The proposed measures will cut across all facets of children’s care, but the first priorities will be in areas where the greatest measurement gaps exist: adolescent risk reduction, promoting healthy development of small children, and care for children with chronic illnesses, Bethell says. Three groups will identify measures in those areas: "the basics/staying healthy," "getting better," and "living with illness/changing needs." A fourth will review measures from all task forces and recommend a subset of measures for inclusion in NCQA’s Health Employer Data and Information Set (HEDIS).
Because children are in a developmental stage, outcomes may take years to materialize and can be hard to specify and measure, she says. A child’s development curve can affect outcomes, and that’s something for which it can be hard to adjust. Also, parents and the child’s environments are key to a child’s health. Since children must depend on their parents for access to health care and parents are often required to report on behalf of their children for quality measurement purposes, the results can be skewed. In short, any challenges in measurements for adults are amplified for children.
"Finding sufficient numbers of children in a health plan or medical group to create stable performance statistics is challenging," Bethell says. "Because of this, composite scores that combine information across groups of children are often necessary. Another issue is that while significant consensus already exists about standards of care and desired outcomes of care for children, very little randomized, controlled trial-level science exists for children’s health care process and outcomes measures. To move forward, the measures review teams will have to rely on other levels of evidence, including expert consensus."
The consensus-building also will involve consumers, Bethell says. The task forces hold focus groups with parents and adolescents to find out how they define quality and what types of quality information they’re interested in. As they proceed with the design of, for example, a family survey, cognitive interviews are done with families.
"We talk to whoever is expected to fill out the survey because these surveys are the best and sometimes only way to get certain types of outcome and experience of care information for kids," she explains. "Here we learn about the relevance of the measures generated from the survey, the wording of the questions and their response sets, the layout of the survey, how best to administer the survey to encourage a good response rate, and so on."
Consumer organizations and individuals have been invited to attend national meetings of the group, and another round of focus groups will be done at the end of the process to make sure the information is relevant to consumers, Bethel says. CHMI wants to follow this process involving key stakeholders so the resulting measures will be useful and credible enough to be widely adopted.

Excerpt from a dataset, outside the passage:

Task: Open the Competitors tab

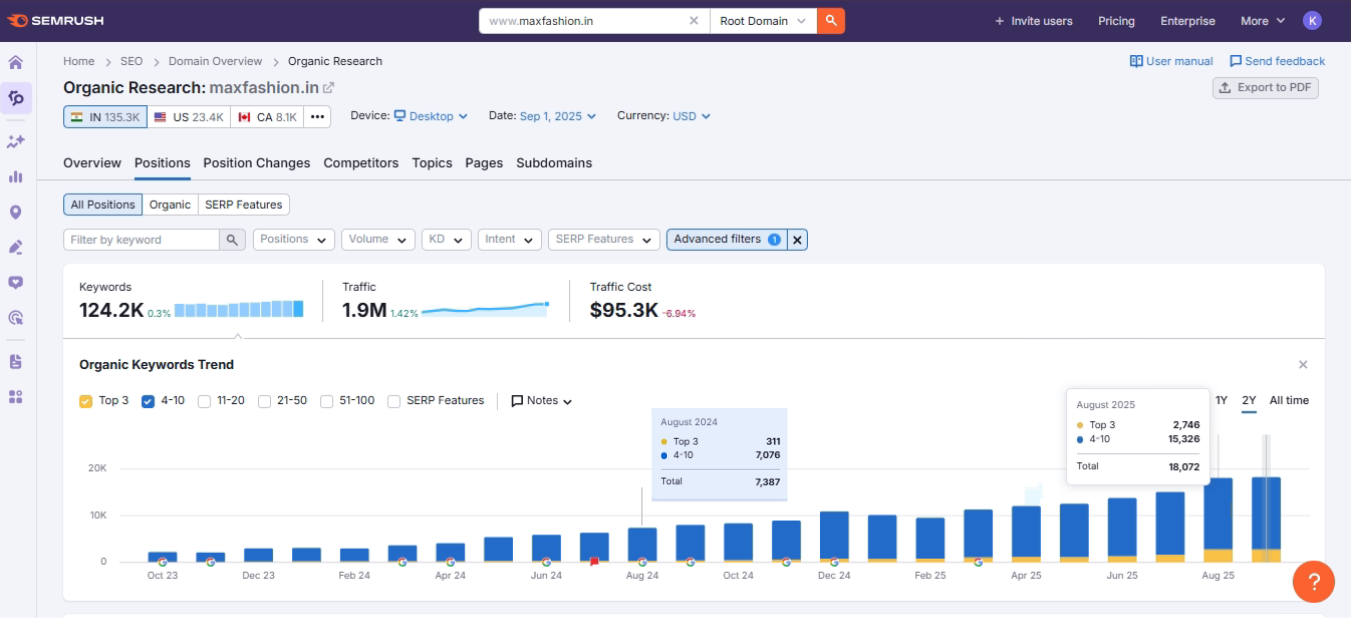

Of course, with the backing and full participation of NCQA and inclusion in HEDIS, the proposed measures likely will become standard. "Pediatrics has been one of the recognized gap areas in HEDIS for some time," says NCQA spokesman Brian Schilling. "We’re have a robust initiative in place to develop and refine HEDIS measures, and this area is a priority."
HEDIS includes utilization measures relating to childhood and adolescent immunizations, prenatal care, and well-child visits, but none that get to the heart of the experience and outcomes of pediatric care. The task forces will develop these types of measures as well as documents showing how to use the measures for quality improvement purposes.
"Our hope is that providers will see the benefits of having quality information that cuts across the five categories and three types of measures — process, outcome, and patient experience of care — that we are focusing on," Bethell says.